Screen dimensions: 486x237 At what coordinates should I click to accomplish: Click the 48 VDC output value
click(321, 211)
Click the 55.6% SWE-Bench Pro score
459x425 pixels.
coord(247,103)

WHAT YOU HAVE TO DO => Every line of the records above needs to be given again exactly.

FINISHED TASK =>
Screen dimensions: 486x237 At what coordinates should I click to accomplish: Click the 48 VDC output value
click(321, 211)
Click the 55.6% SWE-Bench Pro score
459x425 pixels.
coord(247,103)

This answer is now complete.